=== DATA SECTION ===
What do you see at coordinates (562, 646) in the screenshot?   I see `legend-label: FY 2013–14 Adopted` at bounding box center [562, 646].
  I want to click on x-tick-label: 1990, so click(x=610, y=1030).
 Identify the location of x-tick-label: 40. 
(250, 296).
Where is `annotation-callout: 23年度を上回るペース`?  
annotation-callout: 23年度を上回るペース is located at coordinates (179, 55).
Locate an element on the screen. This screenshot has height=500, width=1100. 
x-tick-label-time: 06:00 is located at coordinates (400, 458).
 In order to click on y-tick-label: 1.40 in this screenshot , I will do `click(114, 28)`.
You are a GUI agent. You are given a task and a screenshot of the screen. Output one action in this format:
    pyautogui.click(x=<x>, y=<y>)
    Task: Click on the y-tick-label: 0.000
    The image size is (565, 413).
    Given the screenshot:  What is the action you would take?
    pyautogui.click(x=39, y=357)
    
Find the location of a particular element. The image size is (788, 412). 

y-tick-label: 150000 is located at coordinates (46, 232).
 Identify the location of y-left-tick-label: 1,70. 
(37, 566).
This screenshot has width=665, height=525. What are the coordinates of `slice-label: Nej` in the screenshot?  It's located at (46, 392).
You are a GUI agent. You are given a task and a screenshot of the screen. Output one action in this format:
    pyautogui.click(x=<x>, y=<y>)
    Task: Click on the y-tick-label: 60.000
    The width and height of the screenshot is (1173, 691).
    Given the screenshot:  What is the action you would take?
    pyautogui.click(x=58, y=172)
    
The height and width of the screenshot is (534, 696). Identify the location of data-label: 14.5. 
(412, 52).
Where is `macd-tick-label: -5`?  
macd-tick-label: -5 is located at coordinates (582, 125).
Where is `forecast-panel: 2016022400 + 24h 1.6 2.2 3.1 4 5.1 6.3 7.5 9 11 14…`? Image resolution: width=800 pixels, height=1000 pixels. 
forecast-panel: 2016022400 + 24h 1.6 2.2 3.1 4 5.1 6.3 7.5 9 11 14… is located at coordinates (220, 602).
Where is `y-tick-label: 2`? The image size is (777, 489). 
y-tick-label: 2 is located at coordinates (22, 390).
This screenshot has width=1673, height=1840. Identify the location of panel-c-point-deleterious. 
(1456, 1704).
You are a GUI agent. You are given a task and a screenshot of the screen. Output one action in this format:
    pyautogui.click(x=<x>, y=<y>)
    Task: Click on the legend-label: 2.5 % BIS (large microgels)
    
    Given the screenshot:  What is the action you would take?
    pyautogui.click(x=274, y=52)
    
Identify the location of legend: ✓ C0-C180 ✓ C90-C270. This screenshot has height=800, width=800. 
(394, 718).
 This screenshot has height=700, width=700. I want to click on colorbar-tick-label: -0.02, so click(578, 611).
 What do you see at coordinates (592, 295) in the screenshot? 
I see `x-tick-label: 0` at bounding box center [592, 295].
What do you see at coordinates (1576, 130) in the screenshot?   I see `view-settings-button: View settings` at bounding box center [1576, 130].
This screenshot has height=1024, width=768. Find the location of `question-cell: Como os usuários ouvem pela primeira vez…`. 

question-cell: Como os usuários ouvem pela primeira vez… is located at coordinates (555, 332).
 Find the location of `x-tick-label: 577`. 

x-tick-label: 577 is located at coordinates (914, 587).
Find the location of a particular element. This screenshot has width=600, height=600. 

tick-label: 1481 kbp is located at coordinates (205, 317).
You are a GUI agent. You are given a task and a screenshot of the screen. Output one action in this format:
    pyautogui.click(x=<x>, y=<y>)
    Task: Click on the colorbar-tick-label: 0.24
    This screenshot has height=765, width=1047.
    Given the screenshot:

=== JOB ITEM ===
Reproduce every one of the rows above word for word, keeping their order and line breaks unchanged.

=== FINISHED EXERCISE ===
What do you see at coordinates (562, 646) in the screenshot?   I see `legend-label: FY 2013–14 Adopted` at bounding box center [562, 646].
  I want to click on x-tick-label: 1990, so click(x=610, y=1030).
 Identify the location of x-tick-label: 40. 
(250, 296).
Where is `annotation-callout: 23年度を上回るペース`?  
annotation-callout: 23年度を上回るペース is located at coordinates (179, 55).
Locate an element on the screen. This screenshot has height=500, width=1100. 
x-tick-label-time: 06:00 is located at coordinates (400, 458).
 In order to click on y-tick-label: 1.40 in this screenshot , I will do `click(114, 28)`.
You are a GUI agent. You are given a task and a screenshot of the screen. Output one action in this format:
    pyautogui.click(x=<x>, y=<y>)
    Task: Click on the y-tick-label: 0.000
    The image size is (565, 413).
    Given the screenshot:  What is the action you would take?
    pyautogui.click(x=39, y=357)
    
Find the location of a particular element. The image size is (788, 412). 

y-tick-label: 150000 is located at coordinates (46, 232).
 Identify the location of y-left-tick-label: 1,70. 
(37, 566).
This screenshot has width=665, height=525. What are the coordinates of `slice-label: Nej` in the screenshot?  It's located at (46, 392).
You are a GUI agent. You are given a task and a screenshot of the screen. Output one action in this format:
    pyautogui.click(x=<x>, y=<y>)
    Task: Click on the y-tick-label: 60.000
    The width and height of the screenshot is (1173, 691).
    Given the screenshot:  What is the action you would take?
    pyautogui.click(x=58, y=172)
    
The height and width of the screenshot is (534, 696). Identify the location of data-label: 14.5. 
(412, 52).
Where is `macd-tick-label: -5`?  
macd-tick-label: -5 is located at coordinates (582, 125).
Where is `forecast-panel: 2016022400 + 24h 1.6 2.2 3.1 4 5.1 6.3 7.5 9 11 14…`? Image resolution: width=800 pixels, height=1000 pixels. 
forecast-panel: 2016022400 + 24h 1.6 2.2 3.1 4 5.1 6.3 7.5 9 11 14… is located at coordinates (220, 602).
Where is `y-tick-label: 2`? The image size is (777, 489). 
y-tick-label: 2 is located at coordinates (22, 390).
This screenshot has width=1673, height=1840. Identify the location of panel-c-point-deleterious. 
(1456, 1704).
You are a GUI agent. You are given a task and a screenshot of the screen. Output one action in this format:
    pyautogui.click(x=<x>, y=<y>)
    Task: Click on the legend-label: 2.5 % BIS (large microgels)
    
    Given the screenshot:  What is the action you would take?
    pyautogui.click(x=274, y=52)
    
Identify the location of legend: ✓ C0-C180 ✓ C90-C270. This screenshot has height=800, width=800. 
(394, 718).
 This screenshot has height=700, width=700. I want to click on colorbar-tick-label: -0.02, so click(578, 611).
 What do you see at coordinates (592, 295) in the screenshot? 
I see `x-tick-label: 0` at bounding box center [592, 295].
What do you see at coordinates (1576, 130) in the screenshot?   I see `view-settings-button: View settings` at bounding box center [1576, 130].
This screenshot has height=1024, width=768. Find the location of `question-cell: Como os usuários ouvem pela primeira vez…`. 

question-cell: Como os usuários ouvem pela primeira vez… is located at coordinates (555, 332).
 Find the location of `x-tick-label: 577`. 

x-tick-label: 577 is located at coordinates (914, 587).
Find the location of a particular element. This screenshot has width=600, height=600. 

tick-label: 1481 kbp is located at coordinates (205, 317).
You are a GUI agent. You are given a task and a screenshot of the screen. Output one action in this format:
    pyautogui.click(x=<x>, y=<y>)
    Task: Click on the colorbar-tick-label: 0.24
    This screenshot has height=765, width=1047.
    Given the screenshot:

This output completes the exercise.